Yobe killings: Senate ‘directs’ Nigeria’s Army chief to relocate to Maiduguri

Nigerian Senate: Strengthening the law against rape

The Army chief complained of inadequate funding.

The Senate Committee on Defence and Army on Wednesday in Abuja directed the Chief of Army Staff to relocate temporarily to Maiduguri.

The Thompson Sekibo-led Committee made the call at the 2014 budget defence of the committee.

Mr. Sekibo said the committee condemned what it described as the atrocity being unleashed by the Boko Haram sect on innocent citizens of North Eastern Nigeria.

He said that as part of measures to curb the activities of the Boko Haram sect, the committee also wanted all schools and health institutions from now on to be provided with special security.

“We heard of your planned relocation to Maiduguri, we hereby as the committee overseeing your activities, direct that your office relocates temporarily to the 7th Division in Maiduguri.

“This is so that you take urgent and appropriate steps to quell the situation.

“The Chief of Army staff should also restrategise on possible new ways of curbing these excesses and mobilise all military resources and face the insurgents,” Mr. Sekibo said.

He said because of the situation, the committee would receive the budget proposals without going through the lines.

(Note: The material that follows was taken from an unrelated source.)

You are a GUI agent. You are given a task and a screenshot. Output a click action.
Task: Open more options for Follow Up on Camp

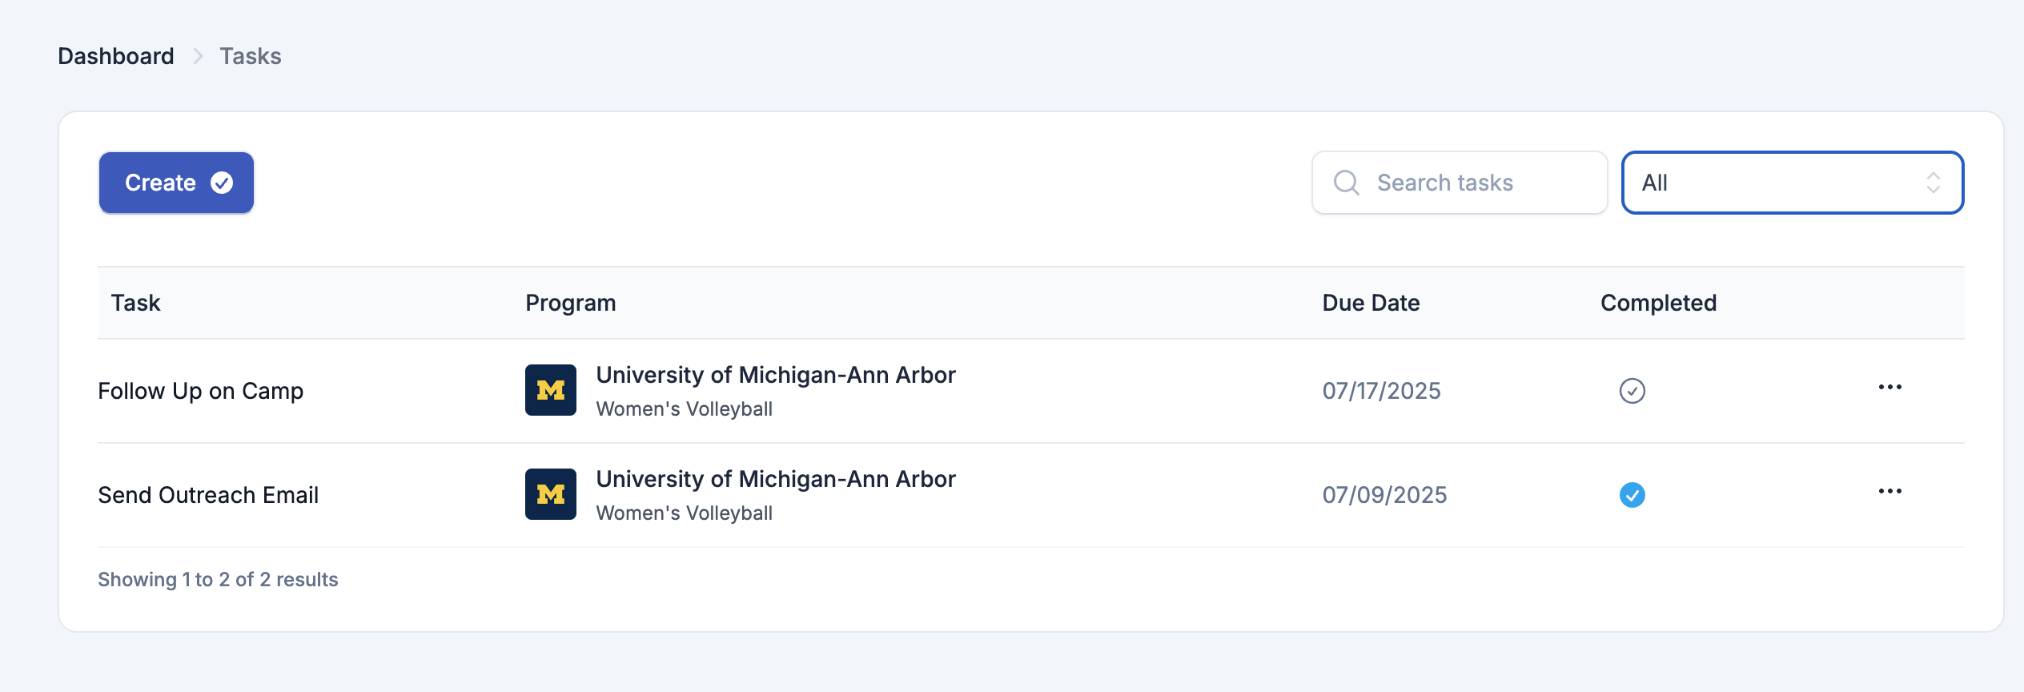1889,388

“No one goes to the town square to dance when there is fire in his house.

“For us, the quelling of this insurgency and giving confidence of safety to Nigerians is of utmost priority.”

The committee further called on President Goodluck Jonathan to mobilise all the needed resources for the Armed Forces to face the challenge.

“This battle must be won to sustain our nation’s stability and unity as it is only in the atmosphere of peace and tranquility that development can be carried out,” Mr. Sekibo said.

He also said the committee would take a tour of the three affected states when the senate resumed from its recess.

In his response, the Chief of Army Staff, Kenneth Minimah, said that the Army was in dire need of more funds.

Mr. Minimah, a Major-General, assured the committee that the Army was up to the task and it was just a matter of time before it would bring the insurgents to their knees.

Meanwhile, the Senate Leader, Victor Ndoma-Egba has described the Tuesday Yobe killings as “crossing the border of decency”.

In a personally signed statement, Mr. Ndoma-Egba said the killing of about 40 students showed that the sect planned to plunge Nigeria into a “bleak and blank future”.

The Senate Leader said: “It is obvious that we are now dealing with a bunch of animals to whom human life is now totally meaningless and worthless.

“When you attack students, you are attacking the foundation of the country’s future. So this attack to me, is to plunge the nation into a bleak and blank future.”

He called for an urgent modification of the security strategy to include hot pursuit as this was permissible in international law.